#### What you have to do
A single number is expected: the count of lines in the records below that contain "agent".

***** Study material

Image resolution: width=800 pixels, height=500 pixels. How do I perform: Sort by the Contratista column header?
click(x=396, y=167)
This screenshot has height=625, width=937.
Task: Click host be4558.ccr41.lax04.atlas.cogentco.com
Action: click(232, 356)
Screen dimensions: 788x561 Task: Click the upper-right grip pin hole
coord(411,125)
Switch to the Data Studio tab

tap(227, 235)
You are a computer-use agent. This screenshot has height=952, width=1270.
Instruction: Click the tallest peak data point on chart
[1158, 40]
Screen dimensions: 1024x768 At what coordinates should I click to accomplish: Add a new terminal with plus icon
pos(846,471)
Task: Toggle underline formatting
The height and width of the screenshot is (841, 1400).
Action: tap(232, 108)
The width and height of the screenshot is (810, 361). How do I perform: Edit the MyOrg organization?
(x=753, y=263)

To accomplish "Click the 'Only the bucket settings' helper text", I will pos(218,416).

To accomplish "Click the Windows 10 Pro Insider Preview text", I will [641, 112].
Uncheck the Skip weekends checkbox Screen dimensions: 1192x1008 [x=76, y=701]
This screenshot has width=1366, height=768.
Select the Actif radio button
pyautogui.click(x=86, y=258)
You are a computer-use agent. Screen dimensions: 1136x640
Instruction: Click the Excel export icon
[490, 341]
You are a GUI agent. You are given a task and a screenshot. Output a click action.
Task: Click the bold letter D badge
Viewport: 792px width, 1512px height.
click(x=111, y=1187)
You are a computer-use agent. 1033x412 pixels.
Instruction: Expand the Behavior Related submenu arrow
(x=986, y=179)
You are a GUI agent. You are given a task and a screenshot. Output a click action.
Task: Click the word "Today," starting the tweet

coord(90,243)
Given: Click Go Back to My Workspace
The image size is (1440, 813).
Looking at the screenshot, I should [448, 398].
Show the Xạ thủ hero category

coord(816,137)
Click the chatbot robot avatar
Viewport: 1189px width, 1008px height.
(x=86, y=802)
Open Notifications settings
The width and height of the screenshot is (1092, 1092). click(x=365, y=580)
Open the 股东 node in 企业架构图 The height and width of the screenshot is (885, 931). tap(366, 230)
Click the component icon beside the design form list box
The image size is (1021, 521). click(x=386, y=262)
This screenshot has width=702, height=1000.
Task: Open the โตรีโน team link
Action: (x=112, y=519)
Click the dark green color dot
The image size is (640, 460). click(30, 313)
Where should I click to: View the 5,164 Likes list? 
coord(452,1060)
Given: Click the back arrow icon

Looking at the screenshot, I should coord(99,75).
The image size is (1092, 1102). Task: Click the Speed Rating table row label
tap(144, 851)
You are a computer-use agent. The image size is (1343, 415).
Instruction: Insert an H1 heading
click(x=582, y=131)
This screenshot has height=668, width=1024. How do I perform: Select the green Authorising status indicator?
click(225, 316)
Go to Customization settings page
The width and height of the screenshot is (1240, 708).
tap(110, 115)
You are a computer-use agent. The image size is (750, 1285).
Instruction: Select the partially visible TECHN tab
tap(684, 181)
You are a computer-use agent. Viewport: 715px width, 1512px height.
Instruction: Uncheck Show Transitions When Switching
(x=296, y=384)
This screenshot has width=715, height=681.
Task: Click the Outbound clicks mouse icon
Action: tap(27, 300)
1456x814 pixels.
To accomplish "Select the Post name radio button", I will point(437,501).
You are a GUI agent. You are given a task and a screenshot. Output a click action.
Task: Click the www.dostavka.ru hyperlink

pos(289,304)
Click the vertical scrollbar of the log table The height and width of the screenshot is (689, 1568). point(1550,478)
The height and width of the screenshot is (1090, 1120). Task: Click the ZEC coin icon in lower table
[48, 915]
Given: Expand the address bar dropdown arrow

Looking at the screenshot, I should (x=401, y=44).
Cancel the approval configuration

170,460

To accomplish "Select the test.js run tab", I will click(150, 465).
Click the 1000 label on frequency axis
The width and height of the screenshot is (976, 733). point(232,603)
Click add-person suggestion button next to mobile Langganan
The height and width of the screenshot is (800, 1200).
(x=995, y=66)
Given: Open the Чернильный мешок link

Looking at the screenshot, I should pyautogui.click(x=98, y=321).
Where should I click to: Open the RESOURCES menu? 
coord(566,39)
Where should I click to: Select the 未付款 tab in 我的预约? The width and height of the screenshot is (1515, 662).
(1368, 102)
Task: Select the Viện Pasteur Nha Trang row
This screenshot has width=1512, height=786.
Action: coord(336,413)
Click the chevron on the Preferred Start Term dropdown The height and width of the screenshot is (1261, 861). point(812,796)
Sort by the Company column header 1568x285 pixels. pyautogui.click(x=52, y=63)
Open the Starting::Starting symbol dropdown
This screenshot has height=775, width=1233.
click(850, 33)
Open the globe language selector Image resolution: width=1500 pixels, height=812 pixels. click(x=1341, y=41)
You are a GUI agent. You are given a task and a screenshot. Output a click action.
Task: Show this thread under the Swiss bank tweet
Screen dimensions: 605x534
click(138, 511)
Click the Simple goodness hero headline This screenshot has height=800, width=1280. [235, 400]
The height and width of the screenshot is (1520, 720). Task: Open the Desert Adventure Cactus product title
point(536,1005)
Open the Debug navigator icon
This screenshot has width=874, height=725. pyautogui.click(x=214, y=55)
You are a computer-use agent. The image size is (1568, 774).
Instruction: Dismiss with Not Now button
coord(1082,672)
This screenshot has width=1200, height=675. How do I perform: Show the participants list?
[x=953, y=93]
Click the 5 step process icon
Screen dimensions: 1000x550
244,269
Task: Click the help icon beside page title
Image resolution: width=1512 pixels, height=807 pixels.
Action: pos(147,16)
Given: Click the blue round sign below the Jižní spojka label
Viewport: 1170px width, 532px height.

**********

#### Solution to this problem
11